Computer vision with OpenCV

We will apply advanced computer vision techniques to identify lane lines. Camera calibration, undistortion, color threshold, perspective transformation, lane detection and image annotation.

When we drive, we use our eyes to decide where to go. The lines on the road that show us where the lanes are, will act as our constant reference for where to steer the vehicle. Naturally, one of the first things we would like to do in developing a self-driving car is to automatically detect lane lines using an algorithm.

In this project you will detect lane lines in images using Python and OpenCV.

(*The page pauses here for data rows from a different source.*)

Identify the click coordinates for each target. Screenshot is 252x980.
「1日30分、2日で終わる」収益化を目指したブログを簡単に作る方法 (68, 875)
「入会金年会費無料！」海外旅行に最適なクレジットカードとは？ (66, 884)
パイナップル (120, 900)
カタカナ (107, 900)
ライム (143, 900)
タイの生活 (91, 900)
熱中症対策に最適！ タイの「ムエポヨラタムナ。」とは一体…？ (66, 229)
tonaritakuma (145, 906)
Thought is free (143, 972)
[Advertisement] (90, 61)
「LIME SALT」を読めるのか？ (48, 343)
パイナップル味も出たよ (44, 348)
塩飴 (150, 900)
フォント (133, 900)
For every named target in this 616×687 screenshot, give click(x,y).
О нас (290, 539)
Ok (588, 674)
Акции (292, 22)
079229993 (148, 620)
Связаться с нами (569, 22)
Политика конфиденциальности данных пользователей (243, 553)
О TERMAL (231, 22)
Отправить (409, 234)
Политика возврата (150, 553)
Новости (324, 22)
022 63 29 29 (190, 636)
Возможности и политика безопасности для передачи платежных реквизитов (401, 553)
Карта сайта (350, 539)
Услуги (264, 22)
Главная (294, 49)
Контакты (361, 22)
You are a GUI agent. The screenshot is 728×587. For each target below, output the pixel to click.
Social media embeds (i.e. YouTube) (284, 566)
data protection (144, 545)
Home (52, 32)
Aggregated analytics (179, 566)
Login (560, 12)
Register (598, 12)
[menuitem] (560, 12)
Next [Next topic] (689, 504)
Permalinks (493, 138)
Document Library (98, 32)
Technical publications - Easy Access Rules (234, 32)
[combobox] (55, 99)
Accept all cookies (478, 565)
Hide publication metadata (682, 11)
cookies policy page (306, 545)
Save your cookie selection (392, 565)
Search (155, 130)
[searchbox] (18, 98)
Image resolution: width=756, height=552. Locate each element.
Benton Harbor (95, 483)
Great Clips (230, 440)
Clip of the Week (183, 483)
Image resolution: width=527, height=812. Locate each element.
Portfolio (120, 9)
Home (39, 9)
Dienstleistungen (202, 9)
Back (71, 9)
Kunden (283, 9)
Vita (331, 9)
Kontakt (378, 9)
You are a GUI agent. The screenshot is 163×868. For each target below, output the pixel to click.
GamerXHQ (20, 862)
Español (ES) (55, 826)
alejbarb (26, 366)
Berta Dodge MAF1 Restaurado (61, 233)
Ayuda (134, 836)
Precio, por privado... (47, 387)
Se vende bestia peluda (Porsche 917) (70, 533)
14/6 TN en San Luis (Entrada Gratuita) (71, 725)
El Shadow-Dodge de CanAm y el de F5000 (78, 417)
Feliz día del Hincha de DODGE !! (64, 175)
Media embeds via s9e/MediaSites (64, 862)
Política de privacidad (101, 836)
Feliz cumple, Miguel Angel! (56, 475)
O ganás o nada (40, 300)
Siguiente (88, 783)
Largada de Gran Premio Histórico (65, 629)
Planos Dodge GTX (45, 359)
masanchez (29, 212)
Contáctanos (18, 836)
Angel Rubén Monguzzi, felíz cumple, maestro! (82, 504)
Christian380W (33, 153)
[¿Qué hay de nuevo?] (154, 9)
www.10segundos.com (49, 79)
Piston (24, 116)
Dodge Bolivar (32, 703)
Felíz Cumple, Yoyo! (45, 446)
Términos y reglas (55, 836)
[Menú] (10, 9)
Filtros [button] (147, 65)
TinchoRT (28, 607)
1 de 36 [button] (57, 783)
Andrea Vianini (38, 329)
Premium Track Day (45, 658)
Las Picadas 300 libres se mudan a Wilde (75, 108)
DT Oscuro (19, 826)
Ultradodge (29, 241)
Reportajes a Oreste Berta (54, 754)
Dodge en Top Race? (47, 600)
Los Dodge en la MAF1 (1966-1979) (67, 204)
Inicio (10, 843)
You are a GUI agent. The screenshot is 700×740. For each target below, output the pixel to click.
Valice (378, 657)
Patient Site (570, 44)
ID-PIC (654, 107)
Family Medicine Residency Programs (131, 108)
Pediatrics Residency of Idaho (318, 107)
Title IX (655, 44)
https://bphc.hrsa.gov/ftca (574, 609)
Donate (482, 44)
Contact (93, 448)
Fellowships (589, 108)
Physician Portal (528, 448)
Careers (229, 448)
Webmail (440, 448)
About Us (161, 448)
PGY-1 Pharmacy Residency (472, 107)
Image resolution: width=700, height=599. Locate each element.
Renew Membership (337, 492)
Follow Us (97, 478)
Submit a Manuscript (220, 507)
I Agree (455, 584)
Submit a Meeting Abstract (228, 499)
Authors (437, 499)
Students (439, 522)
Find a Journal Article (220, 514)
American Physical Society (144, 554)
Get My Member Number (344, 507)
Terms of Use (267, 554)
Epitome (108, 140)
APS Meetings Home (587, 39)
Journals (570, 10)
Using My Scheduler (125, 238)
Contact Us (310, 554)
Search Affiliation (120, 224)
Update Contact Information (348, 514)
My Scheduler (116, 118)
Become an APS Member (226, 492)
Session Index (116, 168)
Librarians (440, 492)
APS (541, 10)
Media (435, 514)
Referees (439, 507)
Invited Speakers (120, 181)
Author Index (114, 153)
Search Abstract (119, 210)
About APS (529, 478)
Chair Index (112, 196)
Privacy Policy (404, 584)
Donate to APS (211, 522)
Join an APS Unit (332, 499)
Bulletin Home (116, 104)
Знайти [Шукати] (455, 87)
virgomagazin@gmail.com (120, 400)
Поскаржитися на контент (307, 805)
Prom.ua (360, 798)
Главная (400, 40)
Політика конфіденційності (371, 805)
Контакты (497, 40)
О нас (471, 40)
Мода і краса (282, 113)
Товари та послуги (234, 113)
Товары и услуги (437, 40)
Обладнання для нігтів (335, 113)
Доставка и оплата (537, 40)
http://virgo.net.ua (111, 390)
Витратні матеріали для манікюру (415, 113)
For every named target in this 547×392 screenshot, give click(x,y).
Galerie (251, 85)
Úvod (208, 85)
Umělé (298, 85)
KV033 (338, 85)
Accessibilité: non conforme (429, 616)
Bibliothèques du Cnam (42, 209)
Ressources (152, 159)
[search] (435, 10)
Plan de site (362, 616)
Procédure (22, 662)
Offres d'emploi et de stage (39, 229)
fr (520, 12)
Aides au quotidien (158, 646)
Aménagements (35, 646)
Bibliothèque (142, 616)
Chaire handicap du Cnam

Advanced Lane Finding Project

The goals/ steps of this project are the following:

  • Compute the camera calibration matrix and distortion coefficients given a set of chessboard images.
  • Apply a distortion correction to raw images.
  • Use color transforms, gradients, etc., to create a thresholded binary image.
  • Apply a perspective transform to rectify binary image ("birds-eye view").
  • Detect lane pixels and fit to find the lane boundary.
  • Determine the curvature of the lane and vehicle position with respect to the center.
  • Warp the detected lane boundaries back onto the original image.
  • Output visual display of the lane boundaries and numerical estimation of lane curvature and vehicle position.

Dependencies

  • Python 3.10
  • Numpy
  • OpenCV-Python
  • Moviepy
  • Pygame

Code Files & Functionality

1. Files:

  • camera_calibration.py is the script used to analyze the set of chessboard images, and save the camera calibration coefficients (mtx,dist). That is the first step in the project.
  • perspective_transform.py is the script used to choose the appropriate perspective transformation matrices (M, Minv) to convert images to bird's-eye view. That is the second step in the project.
  • load_parameters.py contains the functions used to load camera coefficients (mtx, dist) and perspective matrices (M, Minv).
  • warp_transformer.py contains the functions used to color transform, warp and create the binary images.
  • line.py defines a class to keep track of lane line detection. This information helps the main pipeline code to decide if the current image frame is good or bad.
  • main.py contains the script used to run the video pipeline and create the final annotated video.

2. Functional codes:

2.1 Camera calibration:

Open the camera_calibration.py and set the proper output directory (code lines 8-17).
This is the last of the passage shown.